To hear President Obama tell it, the United States is enjoying a manufacturing renaissance that was largely fueled by his policies.

"American manufacturing is growing at the fastest pace since the 1990s," Obama told Detroit autoworkers this week. The manufacturing sector has added nearly 500,000 jobs since the start of 2010, he noted.

But analysts said the president's portrayal of an industry on the decline for decades overstates improvements in its outlook.

Manufacturers may have added workers over the last two years, but the industry is still at its lowest point since before World War II. It shed thousands of jobs since the start of Obama's first term and now has 2 million fewer employees than before the recession, analysts noted.

"The outlook for American manufacturing and industrial employment is probably better, but that doesn't say much because the outlook has been so bad for so long," said Anirban Basu, chairman and CEO of Sage Policy Group in Baltimore.

Stephen Fuller, an economist at George Mason University, agreed. "When the president says manufacturing is back, that's sort of an overstatement that has been politicized," he said.

Factories have become a common backdrop for the president as he travels across the country, seeking to convince the public that a manufacturing boom will lead America's comeback from the grips of a devastating recession.

Administration officials defend Obama's public claims, saying that while manufacturing hasn't returned to its glory days, it is improving and Obama's economic policies are at least partially responsible for the gains. Obama pushed through tax breaks for manufacturers, invested in clean energy programs and enacted trade protections, all of which aided the industry, aides said.

"Are we all the way back yet?
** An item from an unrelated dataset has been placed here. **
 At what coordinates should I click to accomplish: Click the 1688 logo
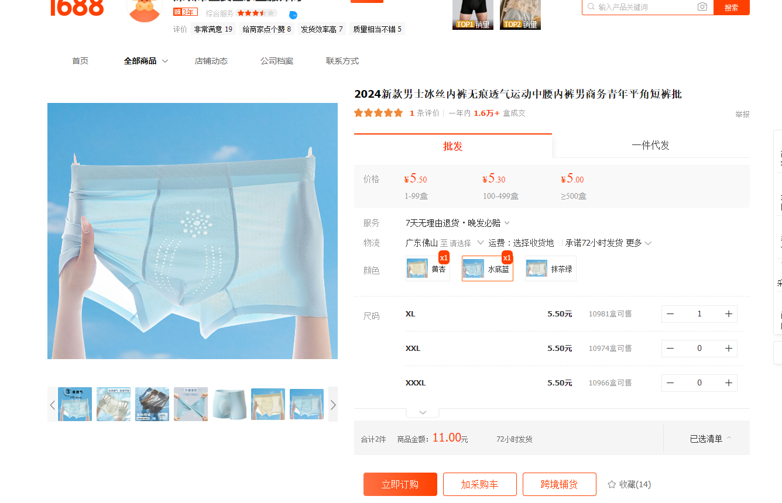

Of course not," one White House official said. "But we've clearly seen steady progress under the president's watch, beginning with the rescue of the auto industry, and the American people know the president is committed to continuing this growth."

But even as the president trumpets incremental gains, American manufacturing shrank in November to its weakest level since July 2009. The Institute for Supply Management's index of manufacturing activity showed a rating of 49.5 -- any measurement below 50 indicates the industry is shrinking.

Such volatility has caused some to question if manufacturing is just too volatile to support a broader economic turnaround. Regardless of who occupies the White House, manufacturing is unlikely to return to its heyday -- at least as a job creator -- thanks to enhanced technology and cheaper overseas labor, analysts said. Labor unions, too, have been a drag on manufacturers, and Obama remains supportive of measures that protect organized labor, they said.

"He focuses a lot on union versus nonunion," Basu said of the president. "States that have significant interests in manufacturing have been moving quickly to right-to-work status. Those policies are driven by a strong perception that employers are more likely to expand in areas that are right to work rather than union-rich."

During the Michigan speech in which he touted manufacturing gains, Obama also strongly came out against right-to-work laws, calling them a way "to take away your rights to bargain for better wages and working conditions."